Scandale à rebondissements

La banque suisse est éclaboussée depuis plusieurs mois par un scandale à rebondissements concernant la surveillance d'anciens collaborateurs de haut rang.

L'affaire avait débuté fin septembre lorsque des journaux dominicaux avaient révélé que la banque avait fait suivre par des détectives privés son ancien directeur de la gestion internationale de fortune, Iqbal Khan, après son départ inattendu pour rejoindre la banque concurrente UBS.

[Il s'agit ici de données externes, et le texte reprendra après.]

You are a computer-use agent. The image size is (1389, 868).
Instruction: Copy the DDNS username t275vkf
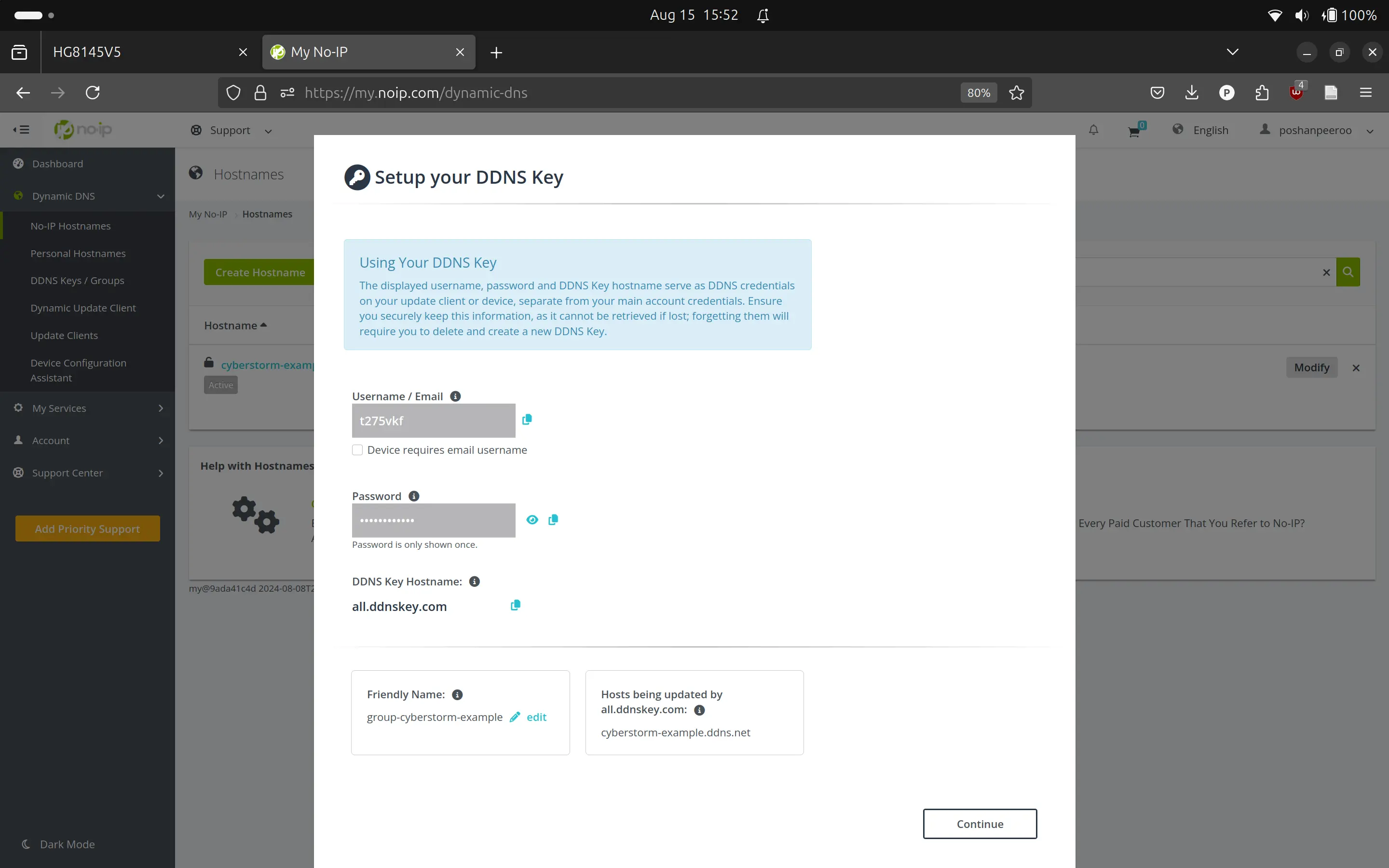click(527, 420)

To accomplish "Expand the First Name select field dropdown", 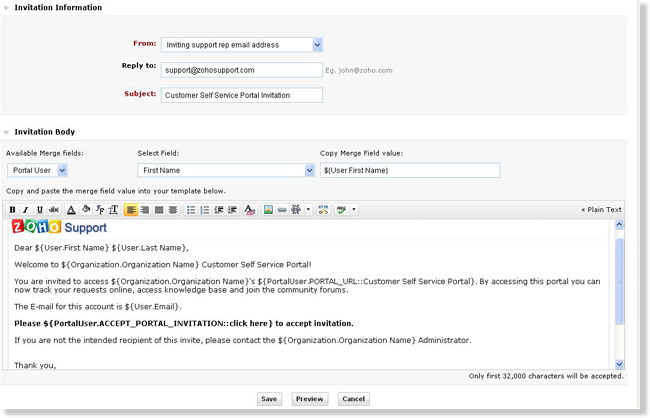I will (309, 170).
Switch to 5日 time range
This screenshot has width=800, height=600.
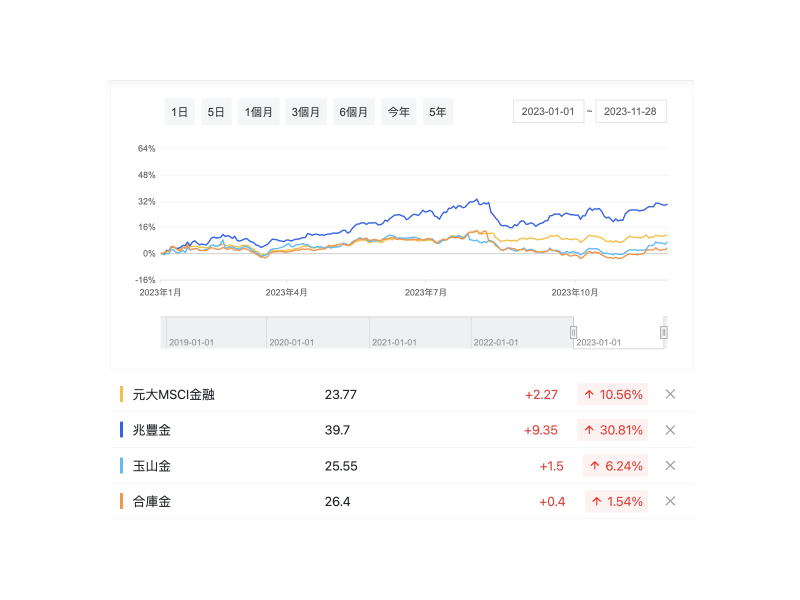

Alors que les remous enflaient de jour en jour au fil des révélations dans la presse suisse, la banque avait ordonné une enquête interne, confiée à un cabinet d'avocats, et annoncé début octobre la démission avec effet immédiat de Pierre-Olivier, alors directeur opérationnel.

Selon cette enquête, ce cadre considéré comme le bras droit du directeur général de la banque, Tidjane Thiam, avait ordonné de sa propre initiative la filature, sans en référer à sa hiérarchie, avec pour objectif de protéger les intérêts de la banque.

En ordonnant cette filature, il avait voulu s'assurer qu'Iqbal Khan ne cherchait pas à convaincre des membres de son équipe de le rejoindre à la concurrence.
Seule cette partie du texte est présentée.